Welch’s family history is central to how the mayor helped broker a deal that fulfills broken promises.
 
St. Petersburg Mayor Ken Welch is pictured ahead of his ceremonial pitch for Tampa Bay Rays' game against the Los Angeles Angels at Tropicana Field on Wednesday.
St. Petersburg Mayor Ken Welch is pictured ahead of his ceremonial pitch for Tampa Bay Rays' game against the Los Angeles Angels at Tropicana Field on Wednesday. [ IVY CEBALLO | Times ]
Published Sept. 27|Updated Sept. 28

ST. PETERSBURG — Mayor Ken Welch was thinking about people like his father when he said last week that a deal with the Tampa Bay Rays will achieve what past city leaders had hoped would happen.

David Welch was the St. Petersburg City Council’s only Black member in 1982 when the idea was first raised to use the city’s Gas Plant property as a site for major league baseball. The few remaining Black-owned residences, businesses and churches that hadn’t already been demolished for earlier redevelopment efforts would be razed later. A news account said his voice was “rising and barely under control” as he spoke about promises made in writing to the community about creating jobs and industry, building affordable housing and refurbishing what would be left of the neighborhood.

David Welch’s quote from that day is in many stories and books about Tropicana Field: “You have a moral obligation to those individuals who were moved out for what you have told them.”

Source material:

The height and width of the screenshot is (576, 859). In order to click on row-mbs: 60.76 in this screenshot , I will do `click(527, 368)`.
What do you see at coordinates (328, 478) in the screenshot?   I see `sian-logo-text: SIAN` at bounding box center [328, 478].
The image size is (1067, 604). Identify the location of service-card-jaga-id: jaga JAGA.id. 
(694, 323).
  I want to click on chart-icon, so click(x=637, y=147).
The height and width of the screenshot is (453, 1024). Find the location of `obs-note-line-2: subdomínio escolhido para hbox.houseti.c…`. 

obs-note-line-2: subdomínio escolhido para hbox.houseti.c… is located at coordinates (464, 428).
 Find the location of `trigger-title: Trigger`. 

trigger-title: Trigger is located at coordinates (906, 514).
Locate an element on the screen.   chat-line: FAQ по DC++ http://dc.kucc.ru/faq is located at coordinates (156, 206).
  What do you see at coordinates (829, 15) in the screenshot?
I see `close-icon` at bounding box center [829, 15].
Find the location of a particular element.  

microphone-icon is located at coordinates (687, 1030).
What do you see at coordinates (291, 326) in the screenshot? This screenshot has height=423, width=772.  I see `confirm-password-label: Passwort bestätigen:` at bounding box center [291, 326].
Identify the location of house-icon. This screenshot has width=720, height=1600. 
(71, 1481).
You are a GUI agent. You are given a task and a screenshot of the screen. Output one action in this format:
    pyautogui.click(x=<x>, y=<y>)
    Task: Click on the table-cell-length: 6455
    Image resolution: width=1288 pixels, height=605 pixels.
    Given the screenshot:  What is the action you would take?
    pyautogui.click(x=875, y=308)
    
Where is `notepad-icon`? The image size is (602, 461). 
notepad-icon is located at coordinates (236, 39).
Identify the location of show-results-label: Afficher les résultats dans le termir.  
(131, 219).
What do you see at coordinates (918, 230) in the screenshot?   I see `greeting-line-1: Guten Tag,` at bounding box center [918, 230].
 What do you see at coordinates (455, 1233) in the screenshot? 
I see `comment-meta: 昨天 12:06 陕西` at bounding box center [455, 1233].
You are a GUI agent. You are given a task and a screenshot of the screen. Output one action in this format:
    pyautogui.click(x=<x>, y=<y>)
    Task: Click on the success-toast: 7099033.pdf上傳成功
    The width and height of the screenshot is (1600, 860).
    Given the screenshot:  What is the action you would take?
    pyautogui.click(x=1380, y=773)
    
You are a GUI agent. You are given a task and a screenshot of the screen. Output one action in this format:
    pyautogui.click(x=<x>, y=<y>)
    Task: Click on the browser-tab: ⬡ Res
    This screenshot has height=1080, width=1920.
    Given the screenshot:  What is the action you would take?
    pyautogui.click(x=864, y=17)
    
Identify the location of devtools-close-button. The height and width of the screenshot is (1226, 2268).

Problem set:
[1] State whether each statement agrees with the article about St. Petersburg Mayor Ken Welch and the Rays deal, answering yes or no and quoting the deciding words of that article: (a) David Welch was the only Black member of the St. Petersburg City Council in 1982; (b) the idea of using the Gas Plant property for major league baseball was first raised in 1990; (c) the written promises made to the community included building affordable housing.
[2] Pick up the article about Mayor Ken Welch and the Rays deal after its final sentence and continue it in the same reporting style.

Results:
[1]
(a) Yes: "David Welch was the St. Petersburg City Council’s only Black member in 1982"
(b) No: "in 1982 when the idea was first raised to use the city’s Gas Plant property as a site for major league baseball"
(c) Yes: "promises made in writing to the community about creating jobs and industry, building affordable housing and refurbishing what would be left of the neighborhood"

[2]
His son, who became St. Petersburg’s first Black mayor, announced a deal on Sept. 19 that he says would finally accomplish what his father had hoped to see happen.

“He made sure that everyone knew that until he passed away,” Ken Welch said Monday. “I never forgot that fight. I never forgot those promises.”

The news of the deal to build a new ballpark in time for the 2028 season and surround it with housing, retail, cultural venues, a hotel and office space came nearly 10 years to the day after David Welch’s death.

Welch has gone further than any mayor on either side of Tampa Bay to get the Rays to commit to staying and build a new stadium, a resolution many thought they’d never see. Descendants of the Gas Plant who were at the Trop for last week’s celebration witnessed something else they hadn’t heard before from a leader of their city.

Basha Jordan, grandson of Elder Jordan, the formerly enslaved man who built the Manhattan Casino and once owned the land that is beneath the baseball diamond today, stopped Welch to let him know.

“You said, finally, the Black community is getting what was promised to them,” Jordan told him. “You did say Black people and you didn’t stutter.”

Timing, team and relationships

The mayor will tell you it’s not just his handiwork. The bulk of it is timing.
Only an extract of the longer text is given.